Относительная защищенность человека на производстве контрастировала с его беззащитностью перед лицом бюрократии по месту жительства. Социолог О. ЯницкийXE "Яницкий" пишет об этом: ”На заводе, в любом учреждении работник все же социально защищен. При всем несовершенстве нашего трудового законодательства он — член трудового коллектива, КПСС, профсоюза, многочисленных трудовых организаций. А в микрорайоне, заводском поселке, общежитии он бесправен и безгласен, постоянно слышит “нельзя”, “не предусмотрено”, “зайдите завтра”. Компартии удалось разрушить общину на территориальном уровне. Собственно, именно там она представляла для политическом монополии коммунистов наибольшую угрозу. Именно по месту жительства человек “отвлекается” от производственных заданий и сталкивается с проблемами качества жизни и связанными с ним более общими вопросами — экологии, бюрократизации, социальной уязвимости и т.д. Но человек территориальный был гораздо хуже организован, чем человек производственный (хотя это были одни и те же люди), и потому первый уступал второму, когда их интересы сталкивались. Отсюда — нарастание экологических проблем (приоритет интересов производства над здоровьем местных жителей), мирриады нерешенных вопросов качественного жилья, снабжения, транспорта, нараставших по мере ослабления единого обруча, сплачивавшего административную машину в сталинские времена. По мере роста сферы свободы в обществе индустриальная машина оказывалась в более выгодном положении, чем население; человек — винтик этой машины — в более выгодном положении, чем собственно человек — житель.
Конечно, это было результатом общих закономерностей развития индустриализма, которые проявляются и на Западе, и на Востоке.
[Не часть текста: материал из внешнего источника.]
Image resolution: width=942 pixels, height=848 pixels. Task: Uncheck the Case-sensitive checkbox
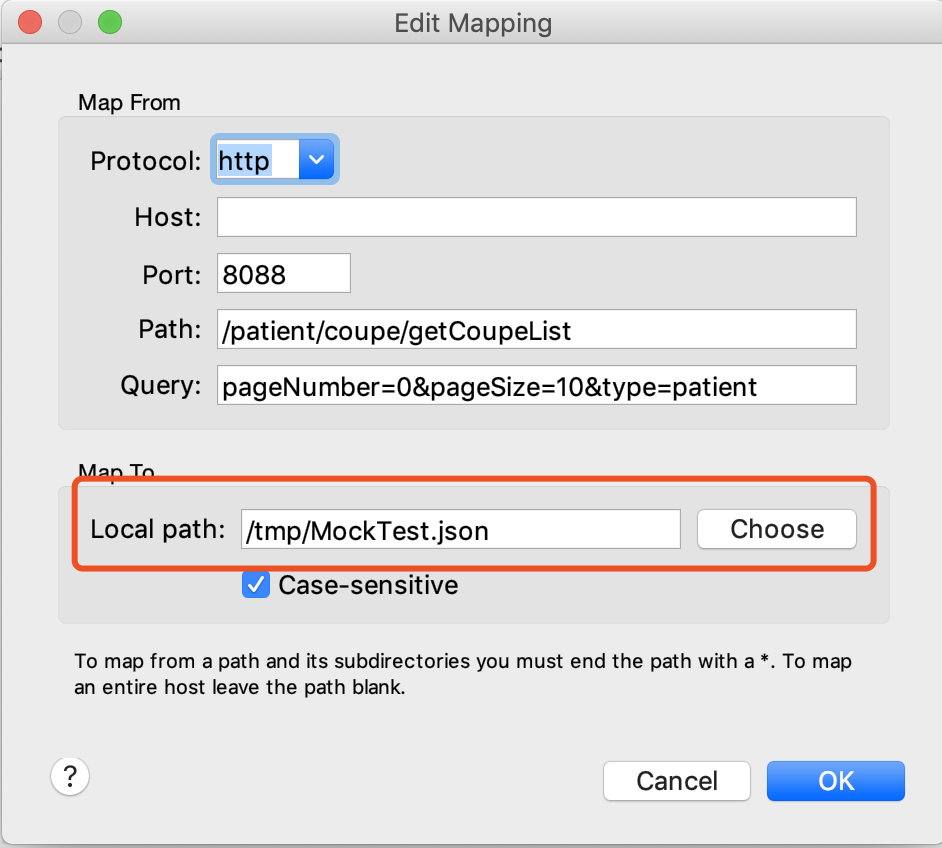click(256, 585)
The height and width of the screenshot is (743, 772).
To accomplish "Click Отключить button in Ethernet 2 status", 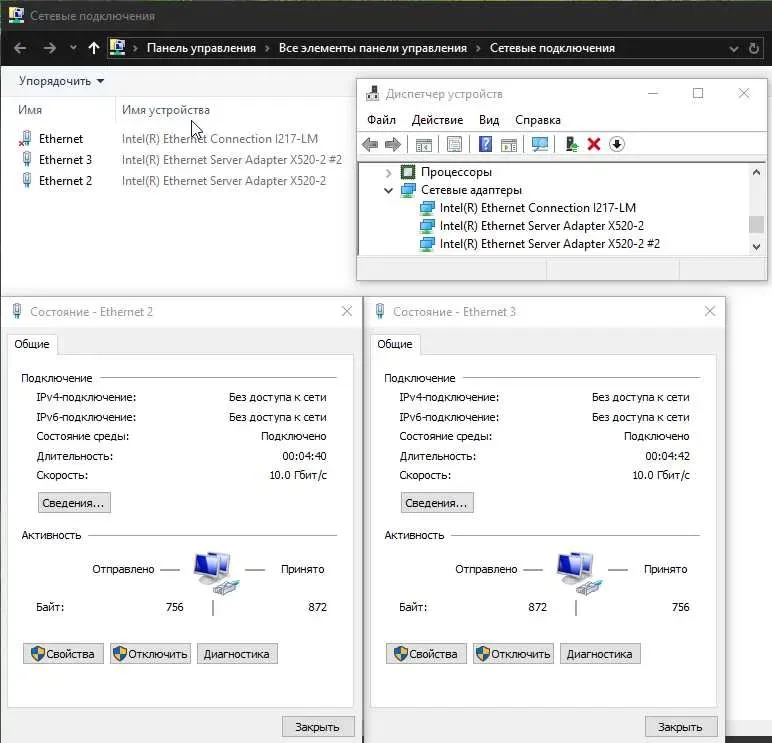I will click(150, 654).
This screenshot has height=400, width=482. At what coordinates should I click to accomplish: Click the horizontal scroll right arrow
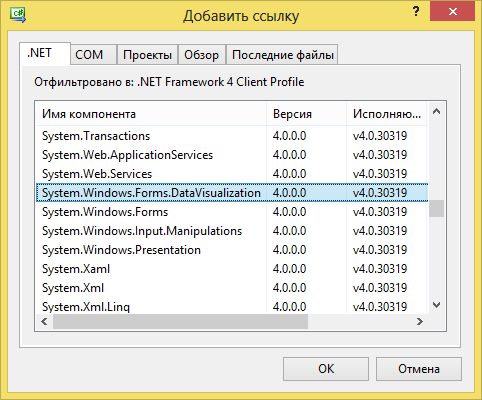420,322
Но здесь было одно существенное различие — в большинстве западных стран общинность, корпоративность общества сильнее сохранилась по месту жительства, чем на производстве. Это, помимо всего прочего, обеспечило большую защищенность человека именно как потребителя, как жителя. Это позволило быстрее, чем в СССР, сформироваться современному гражданскому обществу, опирающемуся на сильное территориальное самоуправление. В СССР коммунистический “большой скачек” разрушил территориальное самоуправление и перенес корпоративные структуры на производство. В итоге — большая защищенность на производстве (по некоторым параметрам — выше, чем в большинстве стран Запада) и беспомощность по месту жительства, а точнее — по месту жизни вне производства. В 80-е гг. это вызовет мощное движение за территориальное самоуправление и возрождение демократии советов.